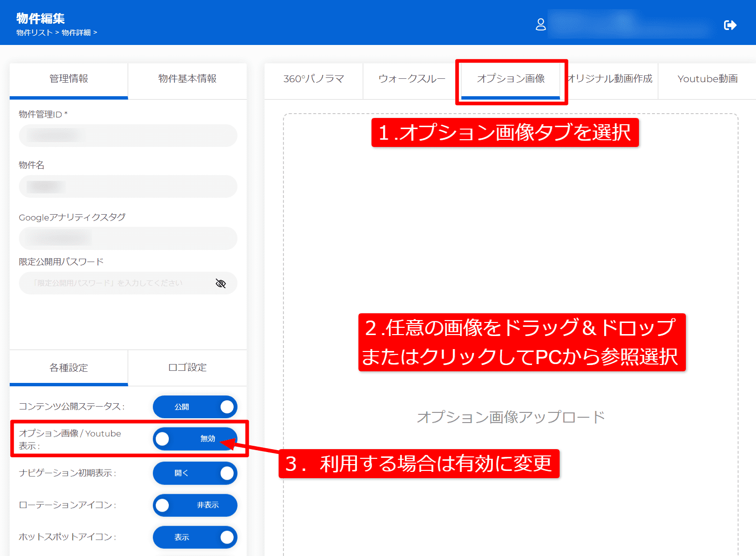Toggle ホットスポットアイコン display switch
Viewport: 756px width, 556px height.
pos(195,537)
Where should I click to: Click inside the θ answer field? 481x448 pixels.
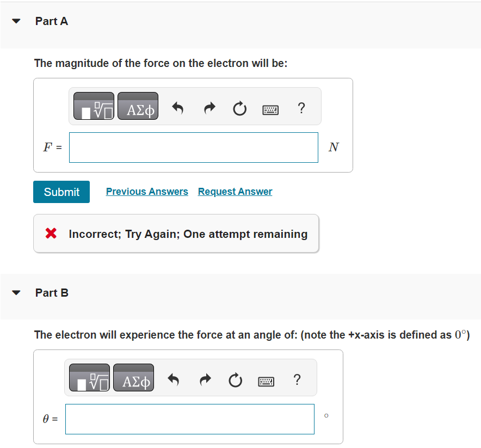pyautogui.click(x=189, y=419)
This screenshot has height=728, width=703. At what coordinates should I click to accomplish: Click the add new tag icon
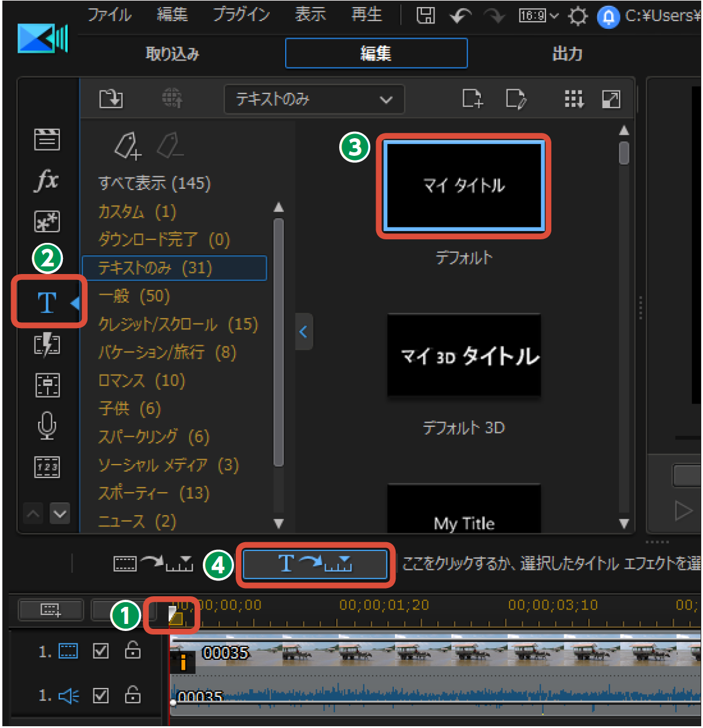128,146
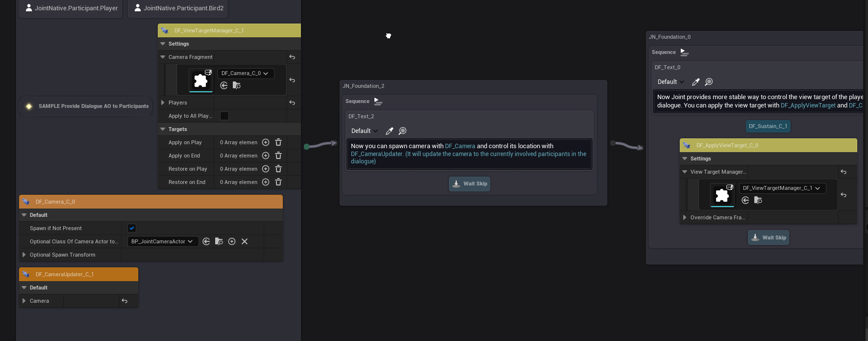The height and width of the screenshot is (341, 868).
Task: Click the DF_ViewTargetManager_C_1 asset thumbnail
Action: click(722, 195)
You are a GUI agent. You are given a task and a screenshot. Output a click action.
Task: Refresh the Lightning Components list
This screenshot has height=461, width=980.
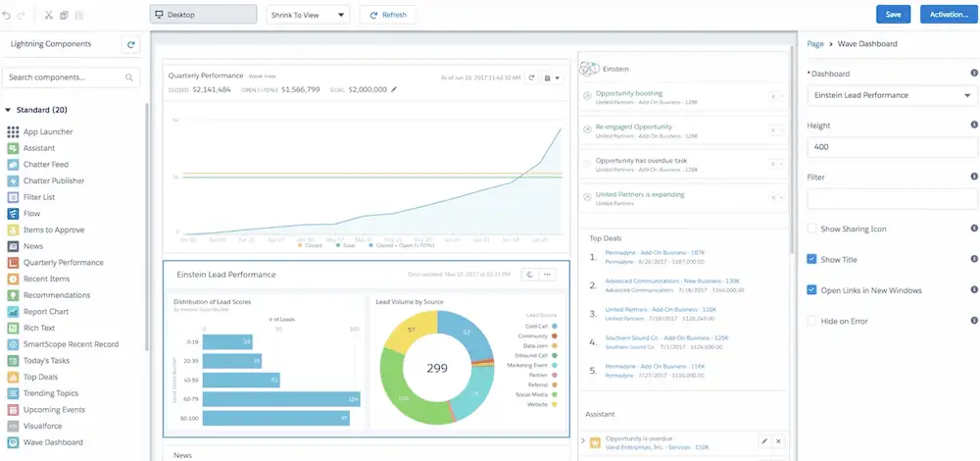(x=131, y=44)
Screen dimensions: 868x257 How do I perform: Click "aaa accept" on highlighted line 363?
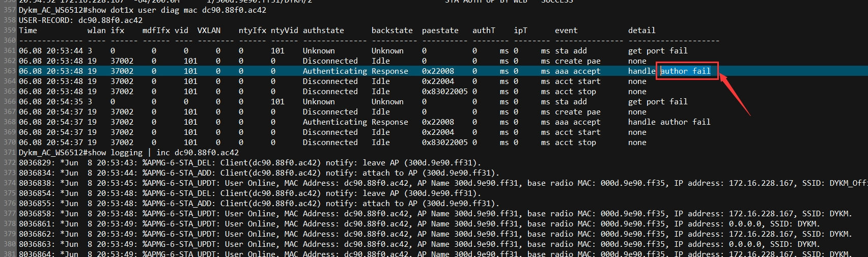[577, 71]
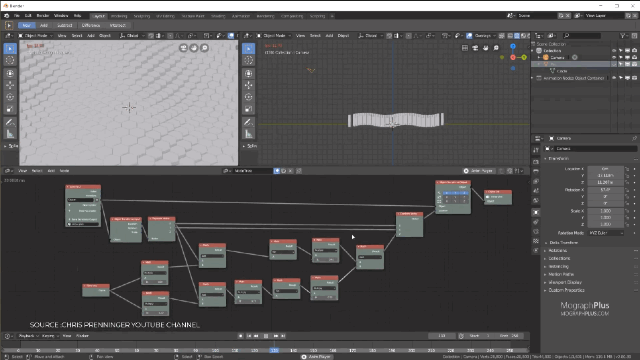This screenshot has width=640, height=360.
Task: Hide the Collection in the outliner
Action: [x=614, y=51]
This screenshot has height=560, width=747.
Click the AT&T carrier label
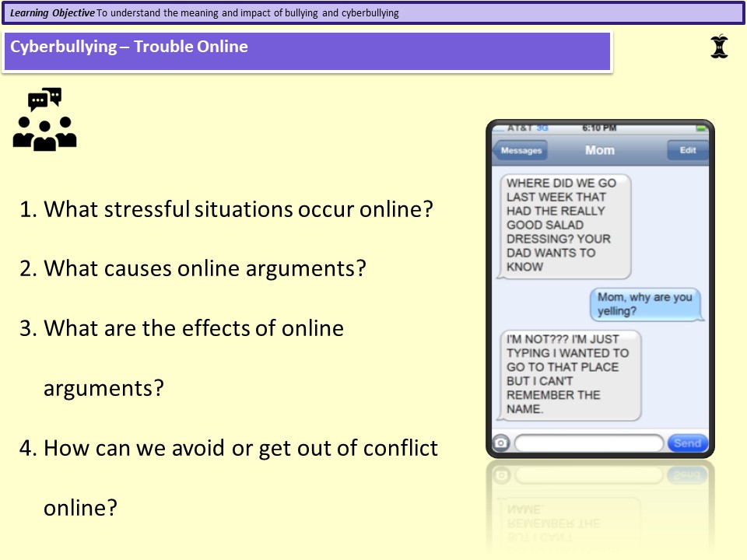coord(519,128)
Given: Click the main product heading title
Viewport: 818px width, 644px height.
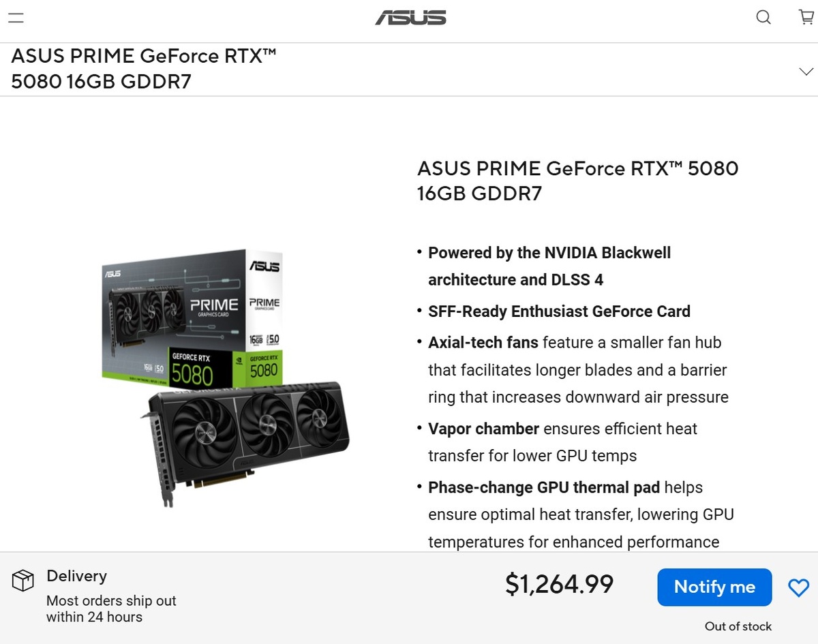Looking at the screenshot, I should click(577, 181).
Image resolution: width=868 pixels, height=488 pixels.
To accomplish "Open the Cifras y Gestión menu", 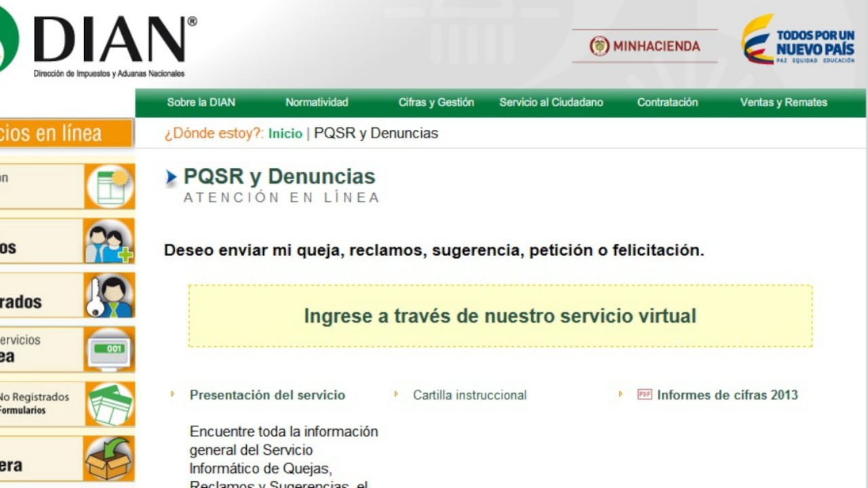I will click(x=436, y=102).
* * * *
→ Task:
Of all the material above, only the lines from the one that has "Where should I" down to the one that has "Image resolution: width=868" are to be written out, exactly and with both ends included. Pictures are skipped.

→ Response area:
Where should I click to: Click inside the θ answer field? 481x448 pixels.
pyautogui.click(x=189, y=419)
This screenshot has height=728, width=703. At what coordinates should I click to accomplish: Click the add new tag icon
128,146
The height and width of the screenshot is (341, 868).
Task: Click the DF_ViewTargetManager_C_1 asset thumbnail
Action: click(722, 195)
You are a GUI agent. You are given a task and a screenshot. Output a click action.
Task: Refresh the Lightning Components list
This screenshot has height=461, width=980.
(x=131, y=44)
Screen dimensions: 868x257 How do I perform: Click "aaa accept" on highlighted line 363?
[577, 71]
This screenshot has width=640, height=360.
Task: Hide the Collection in the outliner
Action: [x=614, y=51]
This screenshot has height=560, width=747.
Click the AT&T carrier label
coord(519,128)
Given: Click the main product heading title
Viewport: 818px width, 644px height.
Looking at the screenshot, I should click(577, 181).
Image resolution: width=868 pixels, height=488 pixels.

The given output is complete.